Lancer's eyes flashed. "Yeah, you better kill me now. Because you're first when I finish healing. Food for the Shadow, every drop of blood. So you make it a hero's end, or I'll give you an ending fit for a dog, you mouthy bastard."

Shirou opened his mouth to protest, cutting off only when Archer raised his blade again to end things. Shirou fully intended to stop this, to hold onto any child's hope, and all three of them knew Archer was quite willing to cut right through him to finish off an enemy. Lancer smirked at the show.

And then he died.

The blast ignited between them as a golden missile slammed home, the shock of its impact hurling them both back; Archer landed gracefully, his eyes immediately locking onto the new threat, while Shirou fell, too shocked and furious to have anything like grace.

The blade was absurd. Larger than even Berserker's sword by a hundredfold, no human could have ever wielded it; it was easily the size of a city bus. It stood proudly, beautiful and shimmering in the night; beneath it a crater that would have swallowed a house sat in the pavement, punching down into the sewers below and shattering the ground there as well. Under the tip of the blade, a pool of shattered armor and mangled gore was all that remained of Lancer; he had not merely died, he had been obliterated, leaving only scraps of blood and bone as his head and torso were reduced to little more than a puddle seeping into the sewers.

And on the hilt of the blade, standing on the guard with a wide smile and staring down at them, was a figure who could only be the golden Archer who had attacked them the first night they had encountered the blackened Lancer. Shirou could feel the menace in the air, the power roaring off him in waves. He felt small, and weak, a mouse under the gaze of a falcon, as the Servant looked down at him from his perch.

In his one remaining hand, Saber hung loosely, wrapped in a heavy chain. Her armor was shattered, her legs and arms had been broken, and her eyes were dull and unresponsive; unconscious with her eyes open, or simply too crushed by pain to react? It didn't matter. Shirou's instinctive, primal terror at the beast in front of him was overcome by sheer unthinking fury at the sight of Saber in such a state, and the gaze he cast the monster responsible was as defiant and vicious as any he'd ever shown.

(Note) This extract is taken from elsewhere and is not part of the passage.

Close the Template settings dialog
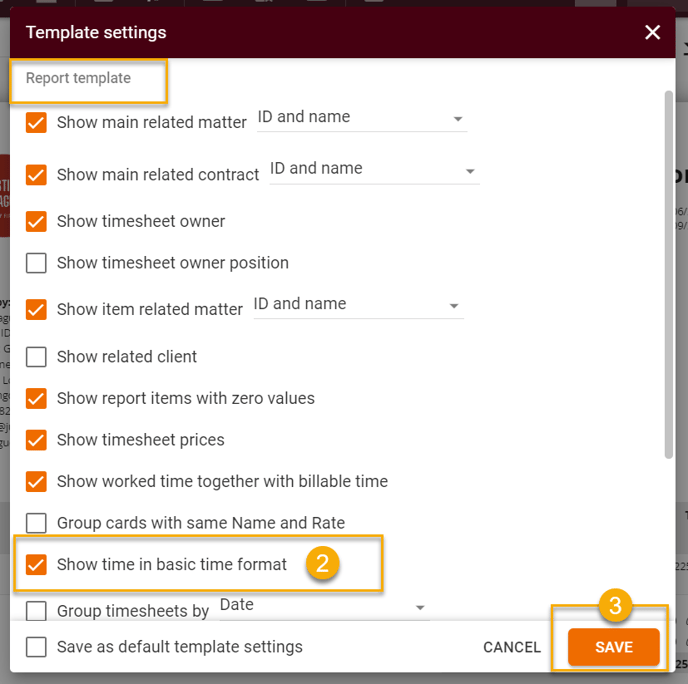 pos(652,32)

The golden Servant tilted his head to one side, his eyes empty and dismissive. "I don't think you should stare at me like that, boy. I did you a favor, and executed a mad dog you were too weak to put down. Be proud to have the King notice your existence."

"Let. Saber. Go."

The man laughed, the sound chilling from the true joy in it. "Ah, defiance at every turn! And from another miserable fraud, counterfeiting my treasures? I am going to cut out your eyes for daring to gaze at me in anger, and tear out your heart for mocking my treasury. But first I have a more pressing engagement, so remain still until your time of execution. Obey this command, and I shall end you with some mercy."

He turned to face Archer, who looked the closest to scared Shirou had ever seen him, and his smile was mocking and cruel. The sky turned golden, lights igniting across it, as more and more blades began to slide out, aimed and ready.

"Now then, Faker. I believe I told you when last we met just exactly what I was going to do to you for your insolence in maiming me. Shall we get started on that?"